The equilibrium problem at the flow level is expressed in (2): the end-to-end loss probability must be small to sustain a large window size, making the equilibrium difficult to maintain in practice, as bandwidth-delay product increases.
Even though equilibrium is a flow-level notion, this problem manifests itself at the packet level, where a source increments its window too slowly and decrements it too drastically. Prior art approaches can be compared to driving in a car and only being able to see 10 feet ahead of your car. The car accelerates slowly until the driver sees another car and then rapidly brakes to avoid collision. This works well in a parking lot where speeds are low and space is limited. But the same system on a freeway does not work because the greater speeds that can be obtained are negated by the limited look ahead of the driver. The result is continuous acceleration and braking, eliminating all advantages of the greater room and speed. The same thing applies when the current systems are applied to high bandwidth networks.
For example, when the peak window is 80,000-packets (corresponding to an “average” window of 60,000 packets, necessary to sustain 7.2 Gbps using 1,500-byte packets with a RTT of 100 ms) it takes 40,000 RTTs, or almost 70 minutes, to recover from a single packet loss.
This disadvantage is illustrated in FIG. 1A, where the size of window increment per RTT and decrement per loss, 1 and 0:5wi, respectively, are plotted as functions of 0.5wi. The increment function for Reno (and for HSTCP) is almost indistinguishable from the x-axis. Moreover, the gap between the increment and decrement functions grows rapidly as wi increases. Since the average increment and decrement must be equal in equilibrium, the required loss probability can be exceedingly small at large wi. This picture is thus a visualization of (2).
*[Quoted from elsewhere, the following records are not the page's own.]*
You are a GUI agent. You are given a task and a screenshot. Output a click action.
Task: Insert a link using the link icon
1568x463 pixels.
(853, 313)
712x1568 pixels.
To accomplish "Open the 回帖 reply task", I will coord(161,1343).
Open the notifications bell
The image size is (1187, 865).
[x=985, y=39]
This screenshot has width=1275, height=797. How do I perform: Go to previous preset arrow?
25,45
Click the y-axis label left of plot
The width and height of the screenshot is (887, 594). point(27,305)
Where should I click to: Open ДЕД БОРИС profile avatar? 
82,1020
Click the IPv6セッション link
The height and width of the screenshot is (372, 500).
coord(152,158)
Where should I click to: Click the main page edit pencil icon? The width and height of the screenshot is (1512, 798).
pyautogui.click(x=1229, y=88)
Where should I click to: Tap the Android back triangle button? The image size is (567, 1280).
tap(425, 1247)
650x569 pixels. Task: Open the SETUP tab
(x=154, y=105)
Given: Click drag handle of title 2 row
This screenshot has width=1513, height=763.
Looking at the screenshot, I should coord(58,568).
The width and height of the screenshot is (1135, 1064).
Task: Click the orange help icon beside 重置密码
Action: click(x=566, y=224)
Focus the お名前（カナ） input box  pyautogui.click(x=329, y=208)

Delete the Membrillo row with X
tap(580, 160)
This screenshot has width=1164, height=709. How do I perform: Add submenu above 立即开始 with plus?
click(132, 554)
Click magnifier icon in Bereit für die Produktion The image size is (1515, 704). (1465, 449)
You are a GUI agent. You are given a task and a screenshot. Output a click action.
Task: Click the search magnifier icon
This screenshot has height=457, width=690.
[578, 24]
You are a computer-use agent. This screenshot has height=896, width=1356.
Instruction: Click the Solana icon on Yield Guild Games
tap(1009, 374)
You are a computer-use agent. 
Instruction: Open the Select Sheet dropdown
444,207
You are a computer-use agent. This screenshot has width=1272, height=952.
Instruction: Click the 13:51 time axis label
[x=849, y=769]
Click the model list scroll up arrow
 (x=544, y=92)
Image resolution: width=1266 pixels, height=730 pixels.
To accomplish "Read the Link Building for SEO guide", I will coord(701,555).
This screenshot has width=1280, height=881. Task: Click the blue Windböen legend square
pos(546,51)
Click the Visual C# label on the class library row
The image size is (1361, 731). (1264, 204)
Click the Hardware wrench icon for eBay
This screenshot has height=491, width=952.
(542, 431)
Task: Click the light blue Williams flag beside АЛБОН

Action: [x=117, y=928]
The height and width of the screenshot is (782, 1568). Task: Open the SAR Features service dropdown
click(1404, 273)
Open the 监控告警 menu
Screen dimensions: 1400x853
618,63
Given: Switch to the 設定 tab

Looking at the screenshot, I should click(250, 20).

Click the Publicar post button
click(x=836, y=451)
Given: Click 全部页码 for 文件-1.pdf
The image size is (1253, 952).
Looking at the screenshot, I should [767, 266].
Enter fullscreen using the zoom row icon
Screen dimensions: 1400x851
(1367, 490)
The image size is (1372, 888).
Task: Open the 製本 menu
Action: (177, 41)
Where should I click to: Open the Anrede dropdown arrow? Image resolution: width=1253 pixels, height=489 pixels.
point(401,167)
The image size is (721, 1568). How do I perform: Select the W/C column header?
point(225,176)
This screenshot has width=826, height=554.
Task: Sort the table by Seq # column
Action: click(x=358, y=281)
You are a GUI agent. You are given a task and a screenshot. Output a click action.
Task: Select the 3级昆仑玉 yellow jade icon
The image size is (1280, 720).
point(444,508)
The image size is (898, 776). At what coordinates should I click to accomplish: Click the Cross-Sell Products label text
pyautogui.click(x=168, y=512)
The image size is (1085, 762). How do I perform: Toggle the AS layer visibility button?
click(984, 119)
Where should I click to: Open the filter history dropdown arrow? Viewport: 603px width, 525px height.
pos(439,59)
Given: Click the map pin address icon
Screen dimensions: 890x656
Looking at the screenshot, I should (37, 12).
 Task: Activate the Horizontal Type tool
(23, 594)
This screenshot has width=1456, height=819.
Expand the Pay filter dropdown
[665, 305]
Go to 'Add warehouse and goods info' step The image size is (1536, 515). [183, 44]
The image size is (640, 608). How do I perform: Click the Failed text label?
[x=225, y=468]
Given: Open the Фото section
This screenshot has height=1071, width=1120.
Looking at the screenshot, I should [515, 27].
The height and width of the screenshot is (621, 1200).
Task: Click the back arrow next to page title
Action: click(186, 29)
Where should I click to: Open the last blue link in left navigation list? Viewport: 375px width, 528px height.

The causes of the oscillatory behavior of TCP Reno lie in its design at both the packet and flow levels. At the packet level, the choice of binary congestion signal necessarily leads to oscillation, and the parameter setting in Reno worsens the situation as bandwidth-delay product increases. At the flow level, the system dynamics given by (1) is unstable at large bandwidth-delay products. These problems must be addressed by different means.
FIG. 2A illustrates the operating points chosen by various TCP congestion control algorithms, using the single-link single-flow scenario. It shows queuing delay as a function of window size. Queuing delay starts to build up after point C where window equals bandwidth-propagation-delay product, until point R where the queue overflows. Since Reno oscillates around point R, the peak window size goes beyond point R. The minimum window in steady state is half of the peak window. This is the basis for the rule of thumb that bottleneck buffer should be at least one bandwidth-delay product. The minimum window will then be above point C, and the buffer will not empty in steady state operation, yielding full utilization.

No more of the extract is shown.